As companies earn profits, that money can either be reinvested back in the business or paid to the shareholders of the company in the form of a dividend. Paying dividends is a sign of financial strength and a way to reward loyal shareholders. Companies that can pay dividends quarter-after-quarter, year-after-year earn the trust of investors and often find it easier to raise capital.
The dividend yield is the rate of dividend income an investor can expect at the current stock price and dividend payout. The dividend yield will change when the price of the stock goes up (yield decreases) or when the price goes down (yield increases). Historically, dividend yields will increase in good economic times and decrease during recessions and bear markets. Even though stocks are in a different investment class than bank deposits, investors will frequently compare dividend yields to the rates on certificates of deposit, money market accounts and savings accounts.
Judging a dividend stock
So how do you find a good dividend stock? In order to pay a dividend, a company has to be in a good financial state. You can start by screening the financial data of a stock at a site such as Morningstar or Yahoo Finance. Here are a few of the financial numbers you should review:
- Return on equity. This is a measure of profitability. Finding the return on equity (ROE) of different stocks can help you compare the relative strength of these companies.
- Market capitalization. The size of a company -- or market cap as it is called -- is simply the number of shares multiplied by the current stock price. Typically, companies with a market cap of more than $1 billion are a more reliable bet to keep paying consistent dividends.
- Debt-to-equity. If a company has too much debt, it may find it hard to pay dividends, especially if interest rates increase in the future. Look for companies with lower debt-to-equity ratios.
- Price-to-Earnings. The ratio that expresses the market valuation of a company is called the price-to-earnings (P/E) ratio. In essence, the ratio shows how much the market is to pay for $1 of its earnings. If a company has a low P/E ratio and an increasing dividend payout, the future could be bright for their stock.
Tips for choosing dividend stocks
Once you've learned looked at the basics about dividend stocks, it's time to examine the next steps in finding the right dividend stock for your portfolio. Here are five tips to make your mission a little easier:
- Determine if the company is growing its profits. It takes money to pay out money. A company that is growing its profits is more likely to keep paying out dividends or increase their dividend payout. Take a look at the profit estimates for a company before investing in their stock.
- Find the dividend history of the company. Companies like to brag about their history of consecutive quarters of paying out dividends. If you find a company with a long history of dividends, you can trust that the company will not take breaking their streak lightly.

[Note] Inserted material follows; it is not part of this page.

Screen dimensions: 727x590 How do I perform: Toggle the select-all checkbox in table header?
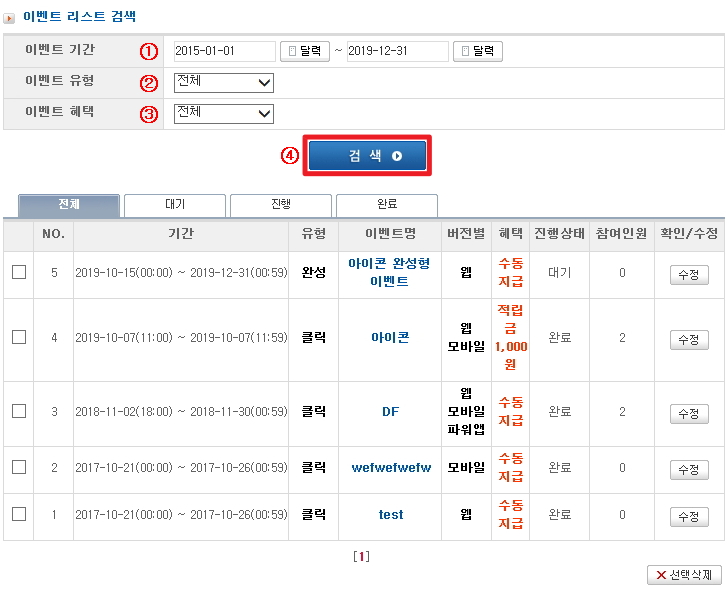pyautogui.click(x=19, y=234)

- Check to see if the dividend could be in danger. Review recent news on the company to see if there are any red flags that could endanger future dividend payouts.
- Evaluate risk vs. return. Remember that higher dividend yields can mean more risk. A 7 percent dividend on a stock is not as attractive if the stock price declines by 10 percent. Balance risk and return, instead of simply picking the highest dividend yield.
- Know that the trend is your friend. No one can predict the future, but trends do emerge that can help. Look at charts of the stock price, profits and dividend payouts to get a sense of the trending action of a dividend stock before you take the plunge and invest.